Intergovernmental organizations are made of governments, of course, so the resistance of powerful international actors poses a challenge. China’s bullying efforts to suppress participation in the Nobel ceremony in Oslo illustrates its willingness to exert power to limit the influence of both international organizations and national governments that speak out for press freedom. China and Cuba have reacted aggressively when UNESCO has honored journalists from their countries with the Guillermo Cano prize.
The European Union, while espousing support for press freedom, is often unwilling to take a confrontational role. In the debate over the Obiang prize within UNESCO, for example, the EU seemed to modulate its opposition to avoid antagonizing African countries that supported the award. While the EU took steps to isolate Cuba after the 2003 crackdown on dissidents and the press, it was Spain working with the Catholic Church that negotiated the detainees’ release. Seventeen jailed Cuban journalists were released in 2010, although four remained in prison in late year.
The influence of the United States, which has traditionally defended press freedom within international organizations, has been diminished. There are many reasons for this, ranging from the reduced influence of U.S. media in the global arena to the lingering resentment in many parts of the world over U.S. human rights abuses, including the use of torture. The response of U.S. government officials to the release of classified documents by the anti-secrecy organization WikiLeaks has further complicated the issue.

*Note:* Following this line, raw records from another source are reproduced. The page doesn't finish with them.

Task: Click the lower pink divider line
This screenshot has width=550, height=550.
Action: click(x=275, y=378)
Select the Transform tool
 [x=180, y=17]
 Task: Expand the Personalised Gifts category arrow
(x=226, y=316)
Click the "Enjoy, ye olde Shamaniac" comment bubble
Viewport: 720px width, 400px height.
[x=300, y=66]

In one telling example, U.S. Secretary of State Hillary Rodham Clinton met on the sidelines of the OSCE summit with Raushan Yesergepova, wife of a Kazakh editor jailed for divulging state secrets. He had published government memos showing the security service was exerting undue influence in a local tax case. The U.S. support was blunted, however. When a reporter at the summit asked about WikiLeaks’ release of classified State Department cables, Clinton condemned it as an illegal breach of security. Later, as Yesergepova relayed to us, a senior Kazakh official scolded the editor’s wife: “Didn’t you hear what Clinton just said? State secrets must never be revealed. It’s dangerous and wrong to do so.”

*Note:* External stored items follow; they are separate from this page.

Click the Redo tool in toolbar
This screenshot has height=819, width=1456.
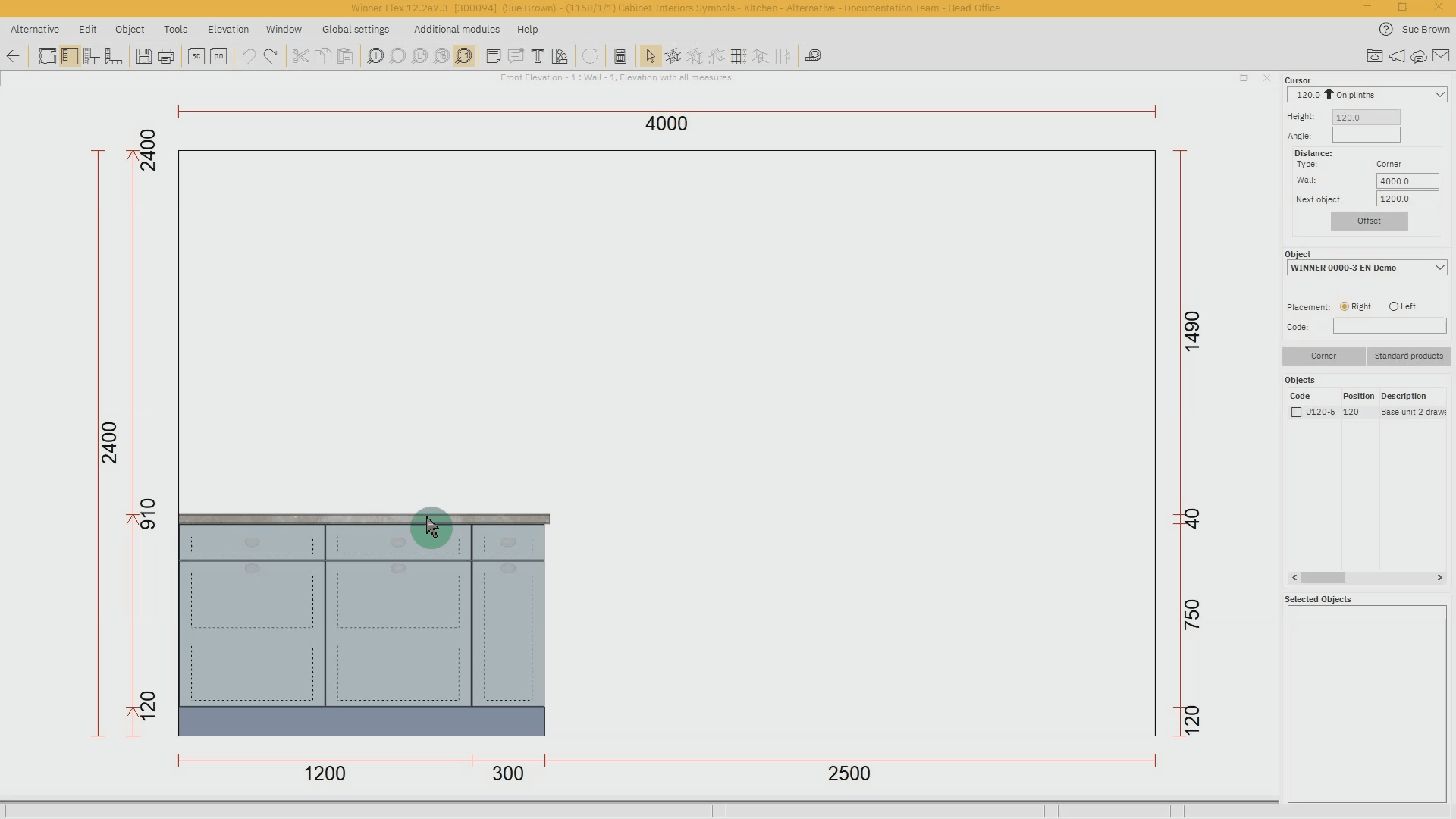[x=270, y=56]
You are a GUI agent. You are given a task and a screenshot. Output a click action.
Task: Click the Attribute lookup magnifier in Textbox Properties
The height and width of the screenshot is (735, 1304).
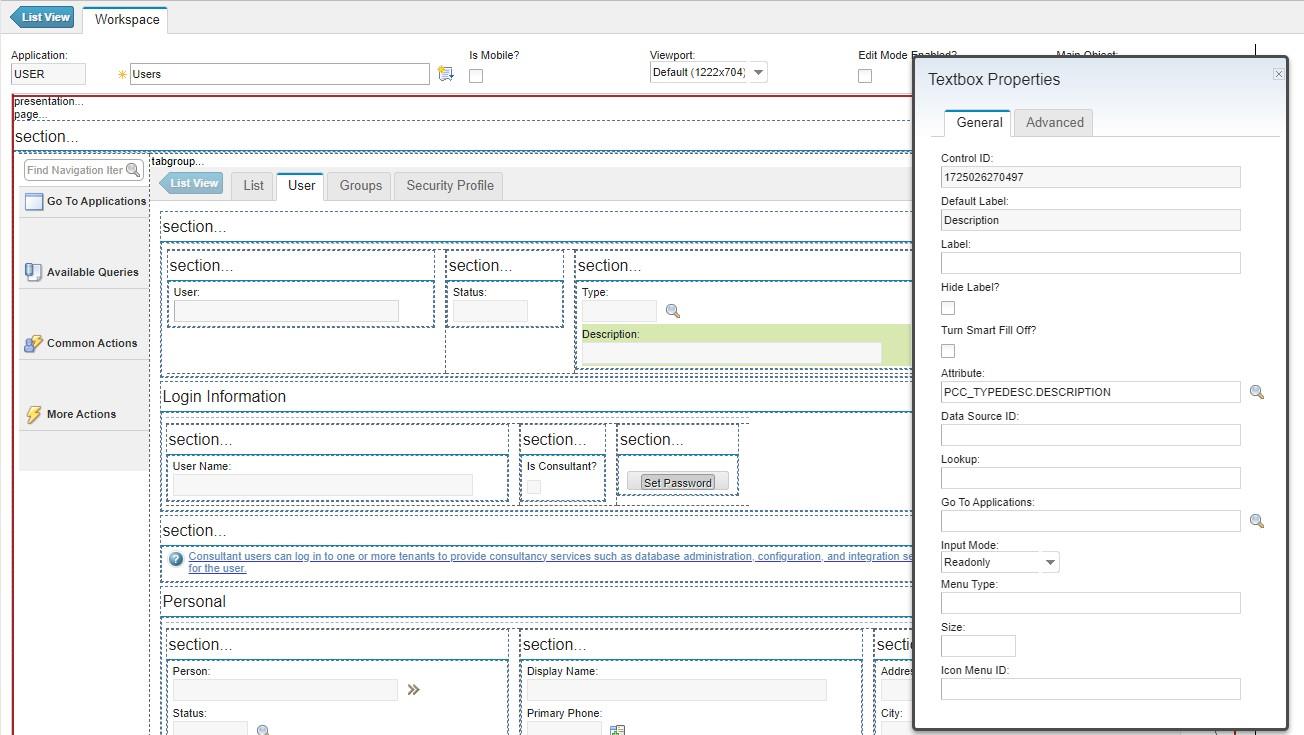(1257, 392)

Today’s sad reality is that while international law guarantees the right to free expression, journalists can rely on few international institutions to defend that right. While nongovernmental organizations have filled the void by challenging press freedom abusers and raising concerns internationally, these groups are spending an increasing amount of time monitoring the behavior of international governmental organizations that should be their allies in the press freedom struggle.
It is not acceptable to shunt all responsibility for protection of press freedom to special rapporteurs, who are often politically isolated and underfunded. The political leaders of every international institution–from the United Nations to the AU, the OAS to the Council of Europe and the OSCE–need to speak out forcefully for press freedom and push back against member states who seek to block them from fulfilling this responsibility. They also need to work aggressively to enforce legal rulings. Journalists working in dangerous conditions feel isolated and abandoned by the very international institutions created to protect their rights. As this book documents, 145 journalists were jailed and 44 journalists were killed worldwide in 2010. Each of these violations represents an opportunity for international institutions to demand justice.
Joel Simon is executive director of the Committee to Protect Journalists.